In the RCTs, patient characteristics, sample size, follow-up period, primary endpoint, standard and treatment arms, hazard ratio (HR), absolute EFS/PFS rates (year 1, 2, 3, 5), and 5-year OS were extracted (Table 1). For a repeatedly reported RCT, we included the most recent result with the longest follow-up time. All results of the standard and treatment arms were based on the intention-to-treat population. For the phase II trials and retrospective studies, patient characteristics, sample size, median follow-up time, treatment, absolute PFS rates (year 1, 2, 3, 5) and 5-year OS were extracted (Table 2). As described previously [90], the HR or survival rates at the different time points was extracted from the full text (labeled “*”) or the Kaplan–Meier survival curve using Engauge Digitizer software.

Correlation evaluation

The correlation analyses of the RCTs, weighted by trial size, were performed at both trial- and rituximab immunochemotherapy arm-level, without inclusion of treatment arms using conventional CHOP (like) regimen in arm-level analysis. At trial-level, the correlation of log HR (PFS) or log HR (EFS) with log HR (OS) was estimated using the Pearson correlation coefficient r in weighted linear regression, with weight equal to trial sample size. At rituximab immunochemotherapy arm-level, the linear correlation between the 1-, 2-, 3-, and 5-year PFS or EFS rates and 5-year OS rate was also evaluated by the correlation coefficient r, with weight depending on the sample size of each treatment arm. A strong association was indicated when the value of r was close to 1, and the 95% confidence intervals (CIs) of r were obtained using the bootstrap method with 1000 replications.

Sensitivity analysis

Phase III RCTs were classified into five subgroups according to study purposes. To assess the consistency and robustness of the developed predictive model across different settings, sensitivity analyses were performed by leaving each subgroup of trials out at a time. The correlation coefficient r and its 95% CI in trial-level and treatment arm-level correlation were reported similarly.

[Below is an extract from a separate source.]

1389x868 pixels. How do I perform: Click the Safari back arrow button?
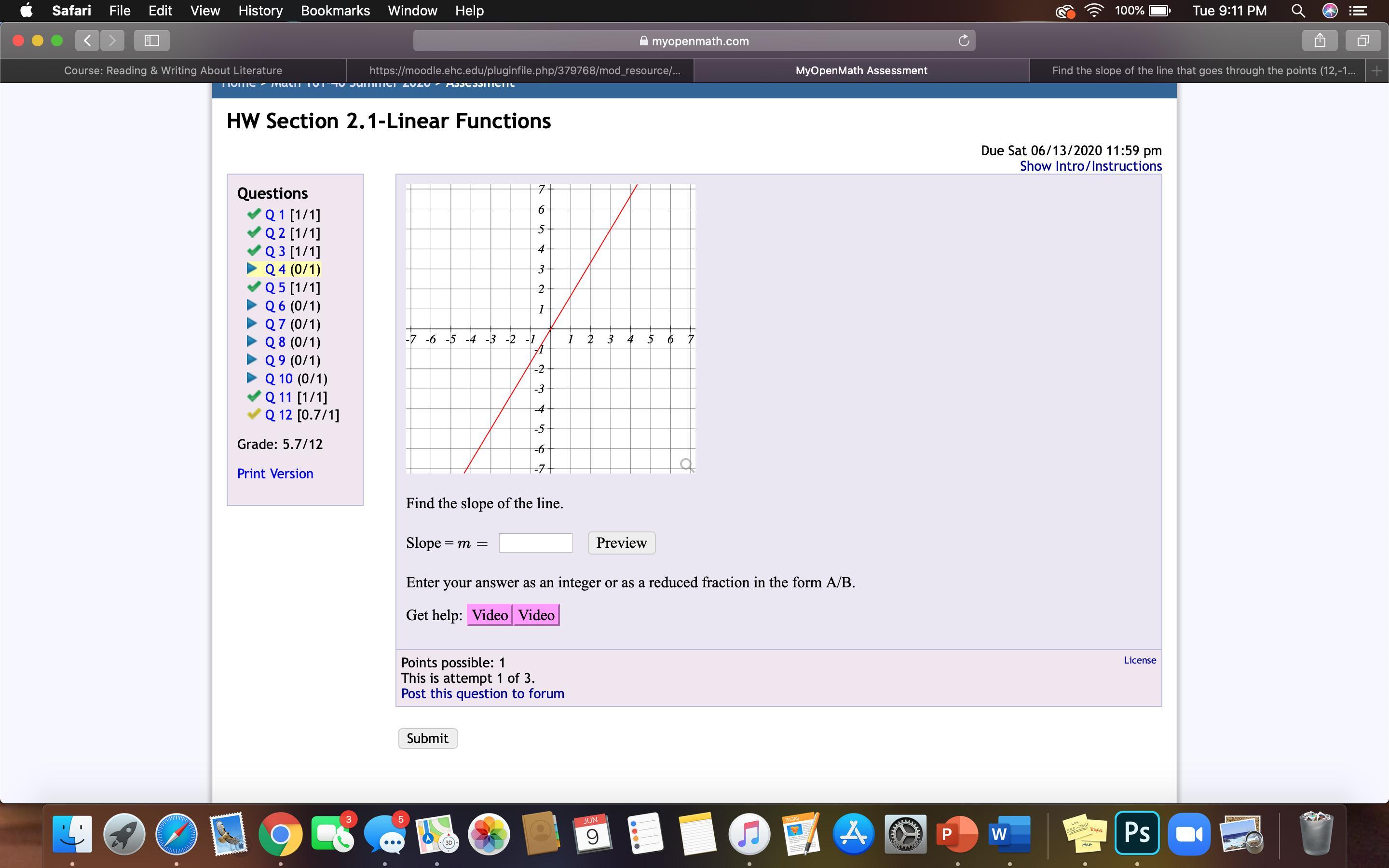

External validation of RCT prediction model in phase II trials and retrospective studies

We validated our finding by applying the predictive linear regression models to the phase II and retrospective studies with adequate survival data. The predicted 5-year OS rate was calculated from the actual 1–5-year PFS rates in the phase II or retrospective studies using the established linear regression model from the RCTs. For example, the equation “5-year OS = α × 1-, 2-, 3-, or 5-year PFS + β” was derived from the RCTs. Using the reported 1–5-year PFS rate derived from the phase II and retrospective studies, we used these models to generate the predicted 5-year OS rates. The actual and predicted 5-year OS rates were plotted in scatter plots. Statistical analysis was performed in SPSS (version 21.0, IBM Inc.); data visualization was performed using the ggplot2 package in R software (version 3.3.2, R Foundation for Statistical Computing).

Data sharing statement

For original data, please contact yexiong12@163.com.

Results

Trial-level correlation between treatment effects of PFS or EFS on OS in RCTs

Of 26 RCTs (Table 1), 20 (77%), 1 (4%), and 1 (4%) reported one, two, and three pairs of PFS HR and OS HR, respectively. A significant correlation was observed after analyzing 25 pairs of PFS HR and OS HR. Log HR (PFS) correlated with log HR (OS) (r = 0.772; 95% CI, 0.471–0.913; Fig. 3a). Sensitivity analyses showed good consistency in most subgroups, except when leaving the subgroup R-CHOP (like) vs. CHOP (like) out (r = 0.61; 95% CI, 0.075–0.863; Supplemental Fig. 1a). This result was expected. Among the 26 RCTs we studied, 4 trials [1, 2, 4, 13] were shown statistically significant OS benefits, including 3 trials [1, 2, 4] in the subgroup comparing R-CHOP (like) with CHOP (like). The exclusion of these positive trials at once naturally leads to a wider confidence interval.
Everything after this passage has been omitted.